- Theatrical release poster
- Directed by: Bill Duke
- Written by: Ivan Menchell
- Produced by: Howard Hurst David Brown Sophie Hurst Philip Rose Bonnie Palef
- Starring: Ellen Burstyn; Olympia Dukakis; Diane Ladd; Danny Aiello; Lainie Kazan; Christina Ricci;
- Cinematography: Steven Poster
- Edited by: John Carter
- Music by: Elmer Bernstein
- Production company: Touchstone Pictures
- Distributed by: Buena Vista Pictures Distribution
- Release date: February 3, 1993;
- Running time: 107 minutes
- Country: United States
- Language: English
- Box office: $6,011,745

= The Cemetery Club =

1993 American film by Bill Duke

The Cemetery Club is a 1993 American comedy film directed by Bill Duke. The film stars Olympia Dukakis, Ellen Burstyn, Diane Ladd and Danny Aiello. Jerry Orbach and Lee Richardson appear in a brief prologue sequence.

==Plot==
Based on the play by Ivan Menchell, this comedy-drama concerns three friends, Doris, Lucille, and Esther. All three live in the same Jewish community in Pittsburgh, are in their mid-to-late 50s, and have become widows within the past few years. Once a week, they gather to visit their husbands' graves and meet at a deli afterward to talk about their lives.

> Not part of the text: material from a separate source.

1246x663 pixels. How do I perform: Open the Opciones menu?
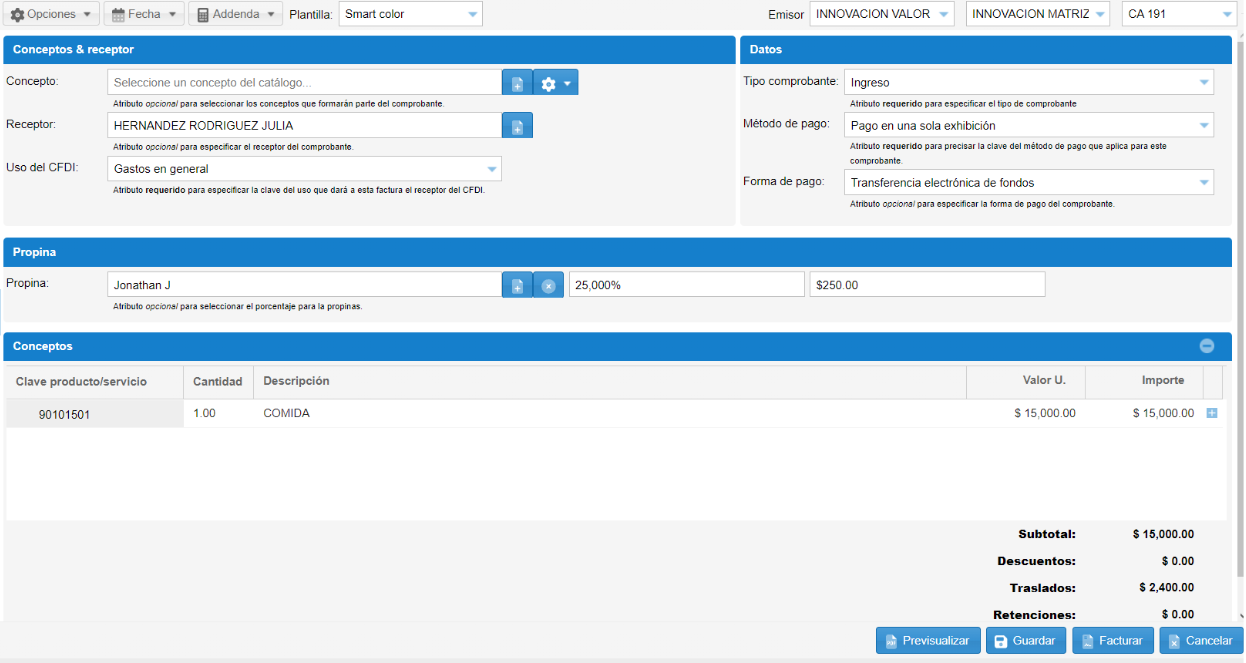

Doris remains fiercely devoted to her late husband and takes her responsibilities as a widow seriously. Lucille is eager to get her feet back in the waters of dating, partly as revenge against her late husband, who often cheated on her, and partly because she's very lonely by herself. Esther is also not used to being alone after 39 years of marriage, but she doesn't feel ready to start dating again, at least not until she meets Ben, a former cop turned cab driver who gradually but firmly eases his way into her life.

Doris is appalled when she discovers that Esther is dating again and loudly protests that she's being disrespectful to her late husband, while Lucille is more than a bit jealous that Esther snagged a good man before she could. All of which comes to fruition at the wedding of their friend Selma.

==Cast==
- Ellen Burstyn as Esther Moskowitz
- Olympia Dukakis as Doris Silverman
- Diane Ladd as Lucille Rubin
- Danny Aiello as Ben Katz
- Lainie Kazan as Selma
- Jeff Howell as Paul
- Christina Ricci as Jessica
- Bernie Casey as John
- Wallace Shawn as Larry
- Stephen Pearlman as Rabbi
- Hy Anzell as Al
- Robert Costanzo as Morty
- Irma St. Paule as Theresa
- Bingo O'Malley as Judge
- Catherine Keener as Gail Moskowitz
- Jerry Orbach as Jake Rubin
- Lee Richardson as Murry Moskowitz

==Reception==
On review aggregator website Rotten Tomatoes, the film holds an approval rating of 57% based on 7 reviews, with an average rating of 6/10.

Roger Ebert of Chicago Sun-Times said:
The movie has a serious undertone, lightened from time to time by scenes that don't quite seem to fit, as if the revisions were designed to lighten the mood of an essentially thoughtful piece. Still, I liked it, partly because of the honesty of the love story, as Aiello struggles with issues we can hardly guess about. And I enjoyed the life-affirming counterpoint of Selma, the much-married character played by Lainie Kazan, who seems to be a golddigger but comes through with some sound and sensible advice for Burstyn.